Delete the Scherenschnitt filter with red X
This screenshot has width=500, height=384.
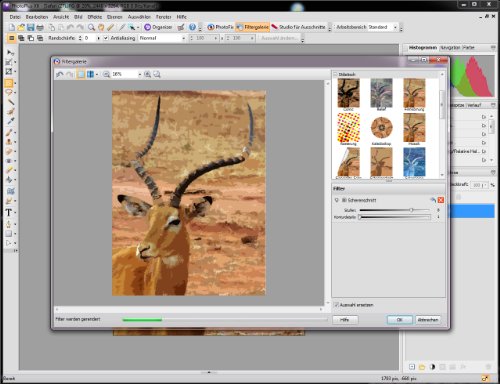coord(441,200)
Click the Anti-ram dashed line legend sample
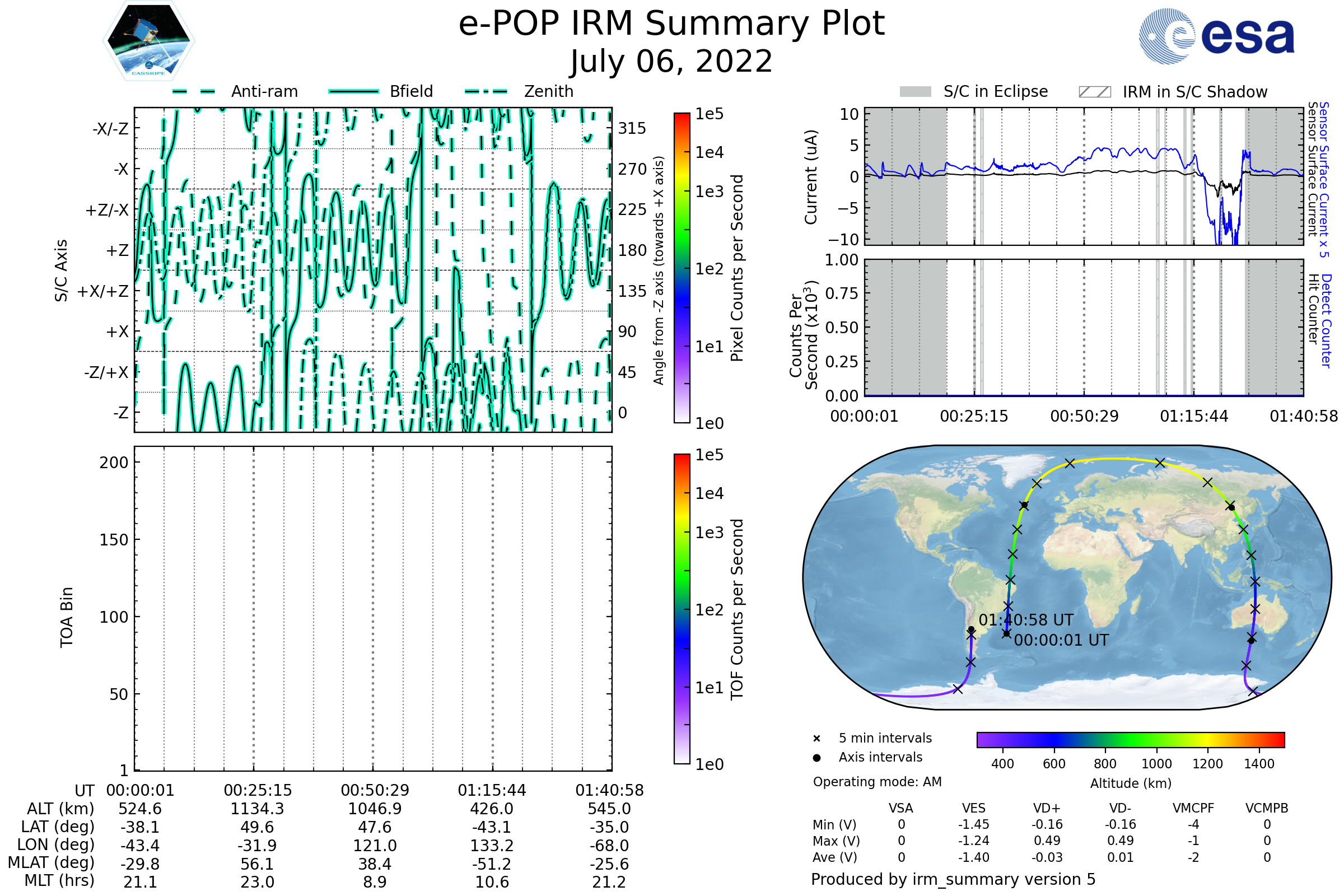The width and height of the screenshot is (1344, 896). (194, 91)
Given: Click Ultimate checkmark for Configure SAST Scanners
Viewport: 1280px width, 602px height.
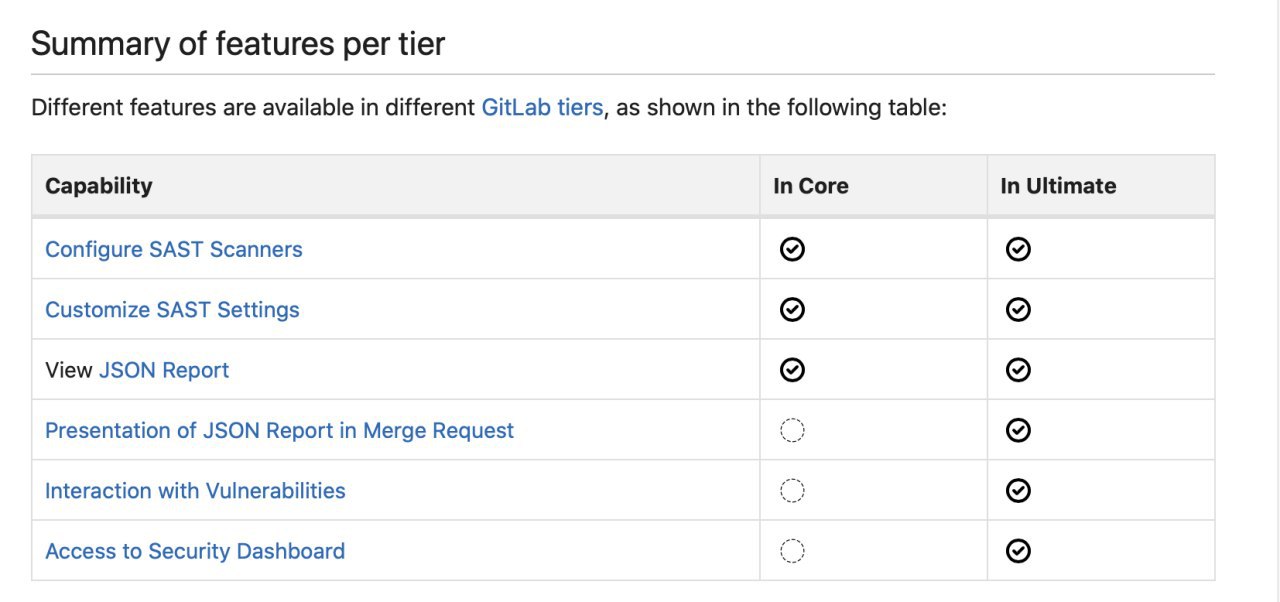Looking at the screenshot, I should coord(1018,249).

_ _ _ _ _

#### [GIVEN REQUEST]
Count how many lines of the material above contain the string "Click", matching case exactly. Reply with the number only.

#### [FINAL RESULT]
2